*TASK GOAL:* Reproduce the following listing verbatim, keeping every line unchanged.

*PROVIDED RECORDS:*
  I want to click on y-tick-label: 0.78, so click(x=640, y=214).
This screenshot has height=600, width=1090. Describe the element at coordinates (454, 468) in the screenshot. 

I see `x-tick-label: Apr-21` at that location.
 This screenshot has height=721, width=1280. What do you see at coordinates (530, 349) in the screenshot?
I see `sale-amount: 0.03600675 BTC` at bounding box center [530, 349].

*ANSWER SPACE:*
  I want to click on y-tick-label: 0.78, so click(x=640, y=214).
This screenshot has height=600, width=1090. Describe the element at coordinates (454, 468) in the screenshot. 

I see `x-tick-label: Apr-21` at that location.
 This screenshot has height=721, width=1280. What do you see at coordinates (530, 349) in the screenshot?
I see `sale-amount: 0.03600675 BTC` at bounding box center [530, 349].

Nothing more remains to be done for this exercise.